Learning from negative feedback, or positive feedback or both

Authors: Abbas Abdolmaleki, Bilal Piot, Bobak Shahriari, Jost Springenberg, Tim Hertweck, Michael Bloesch, Rishabh Joshi, Thomas Lampe, Junhyuk Oh, Nicolas Heess, Jonas Buchli, Martin Riedmiller

ICLR 2025 | Venue PDF | Archive PDF | Plain Text | LLM Run Details

Reproducibility Variable Result LLM Response
Research Type Experimental We evaluate our algorithm in a variety of different settings, showcasing its utility as a general preference optimization algorithm that can deal with many different forms of preference feedback. In this section, we aim at confirming our derivations in practice to learn from only negative feedback, only positive feedback, or both. We first test it in a Bandit setting (optimizing synthetic benchmark functions) then in a setting where we transform RL on control and robotics tasks into preference optimization. And finally we showcase strong performance for RLHF of large language models.
Researcher Affiliation Industry Abbas Abdolmaleki, Bilal Piot, Bobak Shahriari, Jost Tobias Springenberg Tim Hertweck, Rishabh Joshi, Junhyuk Oh, Michael Bloesch, Thomas Lampe Nicolas Heess, Jonas Buchli, Martin Riedmiller Google Deep Mind. Corresponding Author: Abbas Abdolmaleki <EMAIL>
Pseudocode No The paper presents mathematical derivations, objectives, and update rules (e.g., equation 10), but it does not include any clearly labeled pseudocode or algorithm blocks with structured steps.
Open Source Code No The paper does not contain any explicit statement about releasing source code or provide links to a code repository for the methodology described. It acknowledges the Gemma team for models and infrastructure but does not state their own code is open-source.
Open Datasets Yes Our algorithm is first evaluated on synthetic benchmarks: Rosenbrock, Sphere, and Schwefel functions (Hansen et al., 2003). We evaluate our algorithm on a range of control tasks from the Deep Mind Control Suite (Tunyasuvunakool et al., 2020). We consider the RGB Stacking benchmark (Lee et al., 2021). Specifically, we fine-tune a Gemma 2B pre-trained model using a trained reward model (Team, 2024b) using prompts from the LMSYS-chat-1M dataset (Zheng et al., 2023).
Dataset Splits No The paper mentions generating samples and labeling them (e.g., "the top 2 samples are labeled as preferred, the others dis-preferred") and refers to "held-out test prompts", but it does not provide specific numerical percentages or counts for training, validation, or test splits for the overall datasets used.

# DATA PROVIDED:
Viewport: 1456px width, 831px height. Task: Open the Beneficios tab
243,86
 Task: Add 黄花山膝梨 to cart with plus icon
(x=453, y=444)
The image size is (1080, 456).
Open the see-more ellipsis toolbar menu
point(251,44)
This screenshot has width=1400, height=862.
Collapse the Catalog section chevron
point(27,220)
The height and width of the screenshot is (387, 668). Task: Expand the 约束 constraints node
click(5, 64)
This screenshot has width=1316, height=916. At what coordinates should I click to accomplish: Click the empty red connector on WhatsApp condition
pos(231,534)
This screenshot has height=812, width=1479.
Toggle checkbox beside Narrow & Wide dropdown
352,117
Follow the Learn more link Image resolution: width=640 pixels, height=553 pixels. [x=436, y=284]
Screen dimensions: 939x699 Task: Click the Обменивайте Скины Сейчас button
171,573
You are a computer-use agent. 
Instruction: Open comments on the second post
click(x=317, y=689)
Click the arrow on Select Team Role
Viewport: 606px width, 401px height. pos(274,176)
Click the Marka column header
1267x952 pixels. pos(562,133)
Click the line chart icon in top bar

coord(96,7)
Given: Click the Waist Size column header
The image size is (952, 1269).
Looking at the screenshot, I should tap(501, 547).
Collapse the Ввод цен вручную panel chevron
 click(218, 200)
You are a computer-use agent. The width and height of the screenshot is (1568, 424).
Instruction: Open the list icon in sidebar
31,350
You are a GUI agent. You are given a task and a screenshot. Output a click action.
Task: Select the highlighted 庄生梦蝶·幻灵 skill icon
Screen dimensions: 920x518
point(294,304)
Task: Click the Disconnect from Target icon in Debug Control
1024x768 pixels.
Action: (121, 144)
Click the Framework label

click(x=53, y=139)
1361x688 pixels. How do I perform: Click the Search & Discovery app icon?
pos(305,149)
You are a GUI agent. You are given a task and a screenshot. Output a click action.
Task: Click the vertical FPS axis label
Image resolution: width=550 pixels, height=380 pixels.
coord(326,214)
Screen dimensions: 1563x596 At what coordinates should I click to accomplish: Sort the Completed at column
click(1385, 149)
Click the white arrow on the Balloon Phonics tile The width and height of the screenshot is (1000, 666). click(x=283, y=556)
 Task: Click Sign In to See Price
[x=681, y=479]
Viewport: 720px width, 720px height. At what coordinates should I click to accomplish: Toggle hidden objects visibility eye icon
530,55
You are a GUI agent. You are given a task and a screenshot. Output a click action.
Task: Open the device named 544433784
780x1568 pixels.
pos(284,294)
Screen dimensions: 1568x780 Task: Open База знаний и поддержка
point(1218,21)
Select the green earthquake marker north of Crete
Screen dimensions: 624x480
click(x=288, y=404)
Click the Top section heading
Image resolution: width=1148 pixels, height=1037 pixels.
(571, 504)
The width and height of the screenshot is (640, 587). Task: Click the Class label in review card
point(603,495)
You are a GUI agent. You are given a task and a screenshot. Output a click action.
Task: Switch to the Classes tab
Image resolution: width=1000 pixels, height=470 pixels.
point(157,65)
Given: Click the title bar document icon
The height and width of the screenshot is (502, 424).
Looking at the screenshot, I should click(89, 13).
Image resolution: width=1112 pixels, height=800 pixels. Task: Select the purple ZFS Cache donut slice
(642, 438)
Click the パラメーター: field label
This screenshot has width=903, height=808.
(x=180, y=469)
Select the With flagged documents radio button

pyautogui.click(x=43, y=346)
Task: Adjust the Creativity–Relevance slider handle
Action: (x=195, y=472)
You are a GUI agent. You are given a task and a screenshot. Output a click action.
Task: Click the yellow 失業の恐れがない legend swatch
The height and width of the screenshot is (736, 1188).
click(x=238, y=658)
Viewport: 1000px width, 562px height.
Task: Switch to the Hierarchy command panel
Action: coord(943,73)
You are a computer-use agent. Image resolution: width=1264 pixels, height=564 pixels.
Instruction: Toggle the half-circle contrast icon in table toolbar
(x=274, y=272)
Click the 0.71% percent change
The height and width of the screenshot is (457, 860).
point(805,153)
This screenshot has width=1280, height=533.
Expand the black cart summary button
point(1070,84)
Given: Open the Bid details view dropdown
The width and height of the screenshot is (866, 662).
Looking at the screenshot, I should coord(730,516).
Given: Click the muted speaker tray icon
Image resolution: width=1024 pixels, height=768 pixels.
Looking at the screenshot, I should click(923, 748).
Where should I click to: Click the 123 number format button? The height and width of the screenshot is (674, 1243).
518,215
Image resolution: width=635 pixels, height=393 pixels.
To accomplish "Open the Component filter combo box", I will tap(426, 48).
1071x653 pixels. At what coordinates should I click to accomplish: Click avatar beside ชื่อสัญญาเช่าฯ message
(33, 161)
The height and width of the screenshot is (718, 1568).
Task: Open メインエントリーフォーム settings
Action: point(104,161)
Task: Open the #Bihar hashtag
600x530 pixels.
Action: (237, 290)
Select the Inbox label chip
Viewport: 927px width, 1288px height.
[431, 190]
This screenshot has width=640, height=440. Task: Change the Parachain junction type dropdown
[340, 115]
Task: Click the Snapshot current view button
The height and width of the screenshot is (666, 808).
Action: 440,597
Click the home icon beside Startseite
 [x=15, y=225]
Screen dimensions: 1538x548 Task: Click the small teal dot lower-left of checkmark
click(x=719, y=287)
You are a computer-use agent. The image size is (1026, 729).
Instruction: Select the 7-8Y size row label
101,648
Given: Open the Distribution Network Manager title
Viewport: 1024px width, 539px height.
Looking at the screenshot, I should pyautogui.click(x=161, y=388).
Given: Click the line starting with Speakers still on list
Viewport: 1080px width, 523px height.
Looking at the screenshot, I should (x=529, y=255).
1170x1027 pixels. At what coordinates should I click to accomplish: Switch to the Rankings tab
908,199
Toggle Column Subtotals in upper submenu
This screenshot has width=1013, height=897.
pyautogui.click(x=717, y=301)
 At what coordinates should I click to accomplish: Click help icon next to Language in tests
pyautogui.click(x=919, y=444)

# WHAT THE TASK REQUIRES:
Please repeat the reproducibility summary word for word, starting with "Dataset Splits No" and going on through "overall datasets used.". You won't need the records here.

# ANSWER:
Dataset Splits No The paper mentions generating samples and labeling them (e.g., "the top 2 samples are labeled as preferred, the others dis-preferred") and refers to "held-out test prompts", but it does not provide specific numerical percentages or counts for training, validation, or test splits for the overall datasets used.